Right. The SRT didn't twig when I read your posting and I would be doing the same thing as your friend. I'll just mention the article I read entitled, "Prostate Cancer: Curcumin Curbs Metastases, Study Shows" in case you didn't read my posting on another thread. It may be of help to your friend.
Curcumin looks great on paper, but fails miserably in real life for two reasons. First, it is poorly absorbed through the gut. Some preparations include "bioperine" derived from black pepper, which increases absorption. However, then it runs into the second obstacle -- the liver. The liver eliminates it almost totally on the first pass from the digestive tract and it is excreted before it can get to the prostate cells where it might do some good. Scientists have modified curcumin into dimethoxycurcumin and "ASC-J9" which do make it through the digestive obstacle course. They are in early clinical trials now.

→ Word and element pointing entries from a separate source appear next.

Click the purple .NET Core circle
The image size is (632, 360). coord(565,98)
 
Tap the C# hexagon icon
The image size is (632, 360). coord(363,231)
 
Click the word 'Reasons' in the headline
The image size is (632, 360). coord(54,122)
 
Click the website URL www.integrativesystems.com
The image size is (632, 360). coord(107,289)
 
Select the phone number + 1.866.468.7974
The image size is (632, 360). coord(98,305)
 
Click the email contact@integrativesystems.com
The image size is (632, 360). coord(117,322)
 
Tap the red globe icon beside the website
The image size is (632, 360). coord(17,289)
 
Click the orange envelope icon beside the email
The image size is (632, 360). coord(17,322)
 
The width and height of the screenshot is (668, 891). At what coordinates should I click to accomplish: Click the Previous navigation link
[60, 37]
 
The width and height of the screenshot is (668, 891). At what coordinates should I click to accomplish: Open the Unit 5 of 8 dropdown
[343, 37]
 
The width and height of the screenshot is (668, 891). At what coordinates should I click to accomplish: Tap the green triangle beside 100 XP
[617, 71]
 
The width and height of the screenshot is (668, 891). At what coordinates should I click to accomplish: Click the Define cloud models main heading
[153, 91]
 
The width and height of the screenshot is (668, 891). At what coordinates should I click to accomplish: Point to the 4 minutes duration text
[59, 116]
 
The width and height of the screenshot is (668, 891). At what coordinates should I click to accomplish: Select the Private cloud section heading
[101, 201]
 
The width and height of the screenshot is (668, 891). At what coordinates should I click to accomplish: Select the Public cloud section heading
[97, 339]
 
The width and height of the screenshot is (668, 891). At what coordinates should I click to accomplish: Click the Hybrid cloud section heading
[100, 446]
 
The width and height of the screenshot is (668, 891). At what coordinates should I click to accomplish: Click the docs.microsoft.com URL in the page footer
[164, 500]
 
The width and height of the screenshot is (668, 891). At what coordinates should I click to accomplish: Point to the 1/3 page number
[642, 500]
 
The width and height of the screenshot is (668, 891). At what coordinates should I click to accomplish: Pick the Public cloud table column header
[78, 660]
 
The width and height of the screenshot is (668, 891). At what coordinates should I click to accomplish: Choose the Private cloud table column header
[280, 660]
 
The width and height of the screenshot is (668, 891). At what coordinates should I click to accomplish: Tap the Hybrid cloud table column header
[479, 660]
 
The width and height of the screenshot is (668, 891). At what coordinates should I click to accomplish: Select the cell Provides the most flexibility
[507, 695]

My favorite supplement this month is called gamma-tocotrienol. It's chemically similar to Vitamin E; in fact, Vitamin E may block its beneficial effects. My friend who is in avery similar situation to Landcrab's has been taking it for a month and his PSA velocity has dropped by 40%. It is thought to work by enhancing the anti-cancer effect of the Estrogen Receptor-beta.